OPERATION OF THE PURINE NUCLEOTIDE CYCLE IN ANIMAL TISSUES

1. The operation of the purine nucleotide cycle, consisting of the enzymes adenylate deaminase (E.C. 3.5.4.6), adenylosuccinate synthetase (E.C. 6.3.4.4) and adenylosuccinate lyase (E.C. 4.3.2.2), has been reviewed with reference to its metabolic function in animal tissues.
2. Abundant evidence, both from in vitro and in vivo studies, suggests that the purine nucleotide cycle serves to stabilize the adenylate 'energy charge' (or 'phosphorylation potential') in the cytoplasm of vertebrate cells during a temporary imbalance between ATP-consumption and ATP-production. This stabilization, however, is absent or much less efficient in tissues of invertebrates.
3. The hypothesis that AMP-deaminase is involved in the regulation of glycolysis is not supported by recent work. In a variety of cell types, including skeletal muscle and blood platelets, blocking of AMP-deaminase activity (due to a genetic defect or to pharmacological inhibition) is without effect on the glycolytic rate. Detailed kinetic and histochemical analysis of energy metabolism shows lack of correlation between AMP-deaminase activity and glycolysis in skeletal muscle during exercise.
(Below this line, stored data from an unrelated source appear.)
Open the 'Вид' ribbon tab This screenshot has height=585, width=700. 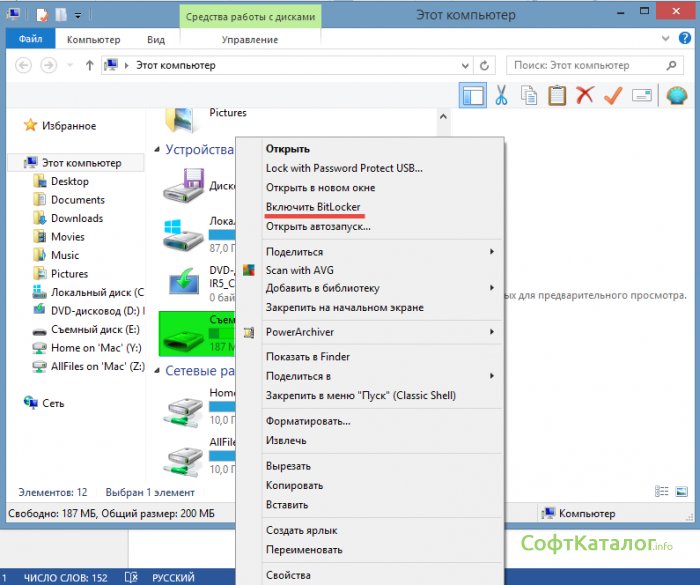click(156, 40)
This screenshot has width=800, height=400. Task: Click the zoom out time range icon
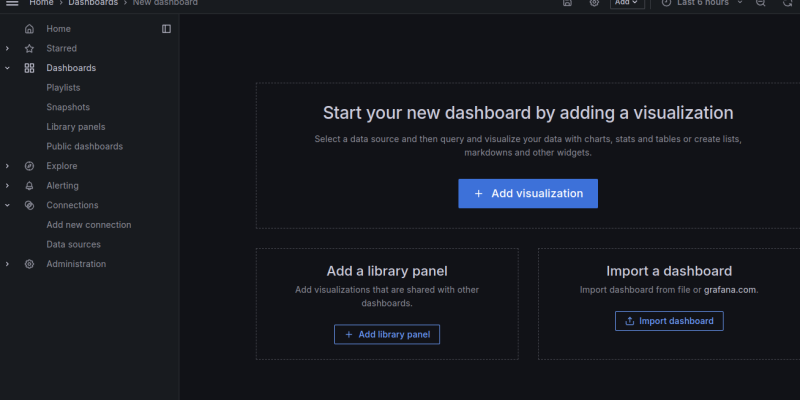click(760, 3)
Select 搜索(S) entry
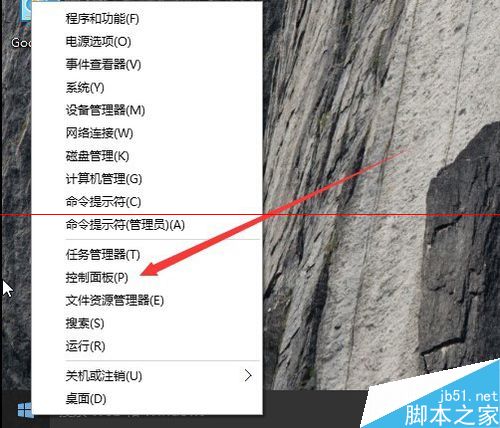The height and width of the screenshot is (428, 500). [147, 323]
4. The purine nucleotide cycle appears to control the level of citric acid cycle intermediates in skeletal muscle. Pharmacological inhibition of adenylosuccinate lyase or adenylosuccinate synthetase leads to a reduced availability of four-carbon 'sparker' molecules to the Krebs cycle with a concomitant impairment of aerobic energy production during muscular work.
5. The cycle appears to be a major pathway for amino acid deamination in skeletal muscle and brain of vertebrates, but not in kidney or liver.